YOUR TASKS.
- a) In the text on optical particle detection systems, which agency requires particulate monitoring in the pharmaceutical industry?
- b) From the text on optical particle detection systems, copy word for word everything from "Optical particle detection systems utilize" down to "the view volume.".

Optical particle detection systems are useful for applications such as contamination control, which is critically important in the manufacturing processes of several industries. These industries may require cleanrooms or clean zones with active air filtration, as well as a supply of clean raw materials such as process gases, deionized water, chemicals, and substrates. For example, in the pharmaceutical industry, the Food and Drug Administration requires particulate monitoring because of the correlation between detected particles in an aseptic environment and viable particles that contaminate the product produced. As another example, semiconductor fabrication companies require particulate monitoring as an active part of quality control.
Optical particle detection systems utilize illumination to determine the presence, size, number and/or concentration of particles in a volume. The particles are typically suspended in a fluid, which may flow through the volume that is illuminated and viewed by the detection system. The basic components of such a system are a laser illumination source; a view volume in which the particles to be detected may reside and into which the illumination is directed; and one or more sensors, which are typically photodetectors, that can detect optical disturbances of the illumination caused by the particles in the view volume.

[Stored records]
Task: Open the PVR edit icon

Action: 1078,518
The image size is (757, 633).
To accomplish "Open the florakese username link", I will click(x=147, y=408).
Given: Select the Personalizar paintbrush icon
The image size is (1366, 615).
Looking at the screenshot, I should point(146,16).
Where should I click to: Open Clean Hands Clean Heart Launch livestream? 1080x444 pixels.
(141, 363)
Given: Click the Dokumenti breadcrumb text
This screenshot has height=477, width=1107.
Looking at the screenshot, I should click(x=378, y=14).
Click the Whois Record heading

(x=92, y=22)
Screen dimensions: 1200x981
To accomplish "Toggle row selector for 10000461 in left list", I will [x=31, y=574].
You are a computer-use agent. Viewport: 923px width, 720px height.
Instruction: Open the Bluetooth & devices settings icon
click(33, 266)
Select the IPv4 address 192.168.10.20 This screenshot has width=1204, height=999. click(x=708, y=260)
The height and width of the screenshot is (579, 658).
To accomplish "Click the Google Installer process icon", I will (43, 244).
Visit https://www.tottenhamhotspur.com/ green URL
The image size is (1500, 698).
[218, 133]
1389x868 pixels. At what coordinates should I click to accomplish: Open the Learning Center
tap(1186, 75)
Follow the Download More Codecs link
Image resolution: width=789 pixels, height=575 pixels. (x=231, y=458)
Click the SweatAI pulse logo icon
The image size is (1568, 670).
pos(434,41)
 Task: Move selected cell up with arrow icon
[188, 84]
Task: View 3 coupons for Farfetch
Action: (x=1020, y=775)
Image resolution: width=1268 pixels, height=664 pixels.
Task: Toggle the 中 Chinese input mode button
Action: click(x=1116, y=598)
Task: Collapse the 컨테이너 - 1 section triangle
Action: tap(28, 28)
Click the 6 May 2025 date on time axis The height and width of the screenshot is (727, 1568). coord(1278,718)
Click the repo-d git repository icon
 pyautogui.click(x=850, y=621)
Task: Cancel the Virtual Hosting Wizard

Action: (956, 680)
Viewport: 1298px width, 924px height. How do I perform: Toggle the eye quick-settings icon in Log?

ACTIVITY ANSWERS.
- a) The Food and Drug Administration.

- b)
Optical particle detection systems utilize illumination to determine the presence, size, number and/or concentration of particles in a volume. The particles are typically suspended in a fluid, which may flow through the volume that is illuminated and viewed by the detection system. The basic components of such a system are a laser illumination source; a view volume in which the particles to be detected may reside and into which the illumination is directed; and one or more sensors, which are typically photodetectors, that can detect optical disturbances of the illumination caused by the particles in the view volume.